Basic & Clinical Medicine ›› 2017, Vol. 37 ›› Issue (2): 176-182.

Previous Articles     Next Articles

Effects of cisplatin on autophagy and apoptosis and their correlation in bladder cancer cells

  

  • Received:2016-08-22 Revised:2016-11-01 Online:2017-02-05 Published:2017-01-16

Abstract: Objective To identify whether cisplatin can induce autophagy of bladder cancer T24 cells and the possible mechanism, and observe the relationship between outophagy and apoptosis. Methods MTT assay was applied to investigate the effects of various concentration of cisplatin(0, 10, 20 and 40 μg/mL) on T24 survival. TEM detection of autophagosome formation. Western blotting assay was used to analyze the expression changes of LC3-II, P62 and extracellular signal-regulated kinase (ERK1/2) and p-ERK at the protein level. The effects of autophagy on the survival and apoptosis of bladder cancer cells were investigated.

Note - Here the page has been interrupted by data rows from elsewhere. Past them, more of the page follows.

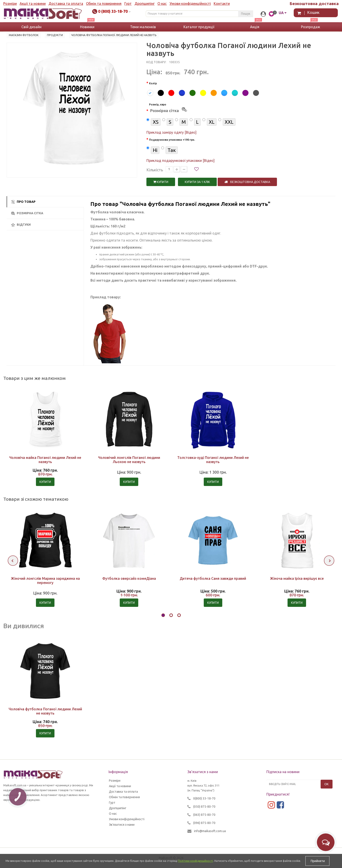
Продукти (55, 35)
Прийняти (317, 861)
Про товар (23, 202)
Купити (161, 182)
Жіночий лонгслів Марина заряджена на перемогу (45, 581)
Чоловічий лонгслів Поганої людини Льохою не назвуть (129, 460)
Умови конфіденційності (190, 3)
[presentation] (13, 561)
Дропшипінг (144, 3)
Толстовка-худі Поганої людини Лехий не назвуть (213, 460)
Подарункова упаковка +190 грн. (172, 140)
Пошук (246, 13)
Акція (255, 27)
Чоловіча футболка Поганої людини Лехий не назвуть (45, 711)
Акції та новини (32, 3)
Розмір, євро (168, 108)
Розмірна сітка (27, 213)
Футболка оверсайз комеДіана (129, 579)
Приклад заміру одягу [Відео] (171, 132)
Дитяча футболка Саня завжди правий (213, 579)
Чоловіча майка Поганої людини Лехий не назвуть (45, 460)
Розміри (10, 3)
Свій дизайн (31, 27)
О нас (162, 3)
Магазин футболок (24, 35)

Results DDP could observably inhibite proliferation of bladder cancer cells in a dose-dependent manner (P < 0.05), the 50% inhibiting concentration(IC50) was (30.3±2.4)μg/mL; DDP could induce autophagy of bladder cancer cells, observably increased autophagosome induced by DDP; up-regulated expression levels of LC3-II proteins (P < 0.05), down-regulated expression levels of P62 proteins (P < 0.05); DDP could increase the protein level of p-ERK (P < 0.05); The inhibitor of ERK pathway U0126 inhibited DDP-induced autophagy, as evidenced by decrease in the expression of LC3-II proteins (P < 0.05). After the inhibition of autophagy by WTM in DDP-treated cells, cell viability was obviously decreased and apoptosis was increased (P < 0.05); DDP combined with WTM observably enhanced cleavage of poly ADP-ribose polymerase 1 (PARP-1) and cleaved-caspase3 which are apoptosis related proteins(P < 0.05). Conclusion Autophagy can protect T24 cells against ciplatin-induced apoptosis, the possible mechanism of autophagy is the ERK signaling pathway activation.